Twelfth Night (Queensland Theatre)
QPAC, The Playhouse
April 28 – May 19
“Twelfth Night” opens with one of Shakespeare’s most resonate quotes; ‘if music be the food of love play on’ Duke Orsino of Illyria commands. It is a festive sentiment so apt that it is appears more than once in what is Shakespeare’s most musical play. It is appropriate then for tunes be added to the Bard’s lyrics by music legend Tim Finn, as is the case with Queensland Theatre’s realisation of the Shakespearean comedy.
The melancholic nature of Shakespeare suits Finn’s style and with Sam Strong’s direction songs are seamlessly integrated, making it difficult to recall that numbers like ‘Falling in Love’ and ‘Autumn Comedy’ have not always bookended intermission. Although there is affection for music evident throughout, the numbers are not as memorable as those of Finn’s soundtrack to then QTC’s brilliant “Ladies in Black”. Even so, they still add another (mostly delicate) layer to the play, like the fairy lights that twinkle atop the intricate revolving stage centrepiece. Detailed staging also enhances the production in many ways. The revolving stage not only creates nooks and crannies of interest in which its multi-story action takes place, but it allows central showcase of the excellent band of musicians that bring Finn’s compositions to life.
Washed ashore on Illyria and separated from her presumed-dead twin brother Sebastian (Kevin Spink), the gutsy Viola (Jessica Tovey) must learn to survive alone in an exotic foreign country. This means disguising herself as a man and so, as Cesario, she gets a job with Duke Orsino (Jason Klarwein) who has decided he is love with Countess Olivia (Liz Buchanan). Unfortunately, Olivia is more interested in mourning recent family deaths than responding to suitors, so Orsino sends Cesario to mediate. The problem is that the Viola he knows as Cesario has fallen in love with the Duke. And all the while there is an ensemble entourage watching on in amusement, providing much of the play’s humour in their drinking, joking, singing and torment.
“Twelfth Night” is a story about the thrill of falling in love, but also of growing old and showing mortality. Indeed, there is some darkness in its focus of characters left behind and mistreated, through concentration in this realisation appears to be more on laughs and silliness. One of the maligned characters is Oliva’s vain and pompous steward, Malvolio, or in this case, a more comic than tragic, Malvolia, in cross-gendered play by the acclaimed Christen O’Leary. When several characters concoct a plan to make Malvolia believe Olivia returns her love, O’Leary is hilarious as she struts about with strange plastered smile (mistakenly believing that this is Olivia’s desire) and then even better in an Act Two reveal of her cross-gartered yellow stockings in ‘Lady Ho Ho’, the show’s musical and comic highlight.

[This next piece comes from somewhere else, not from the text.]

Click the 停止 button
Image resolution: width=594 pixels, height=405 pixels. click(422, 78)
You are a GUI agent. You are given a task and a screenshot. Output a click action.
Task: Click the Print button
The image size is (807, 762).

The play showcases much humour of the Shakespeare sort; “Twelfth Night” was the last true comedy that the bard wrote so it represents a refinement of the cross-dressing et al comic conventions that that personify his more light-hearted fare. There is mistaken identity, cross dressing caused awkwardness when Viola (as Cesario) is instructed to bathe Orsino, baudy jokes courtesy of the always-excellent Bryan Probets as Sir Toby Belch and eavesdropping whilst remaining hidden like in “Much Ado About Nothing”.
A clear energy all around makes for a show of much colour and movement. Jessica Tovey is a spirited but sincere Viola and Liz Buchanan infuses the wealthy countess Olivia’s mourning with lightness. Perhaps the biggest standout, however, is Sandro Colarelli as Feste, Olivia’s jester servant. Although he is labelled as a fool in which Lady Olivia’s father took much delight, he is as much melancholy as comic as he uses his wisdom to awaken others. And vocally, he makes his musical numbers into sublime aural experiences.
The melan-comedy world of “Twelfth Night” has always been a merry, mixed-up realm of sex, love and gender games. It is a funny and melancholy place, but a complicated one thanks to its multi-storylines, which makes for a lengthy show duration. Still Queensland Theatre audience members do not seem to mind, rather having a ball with its musical interludes and riotous, farcical disorder.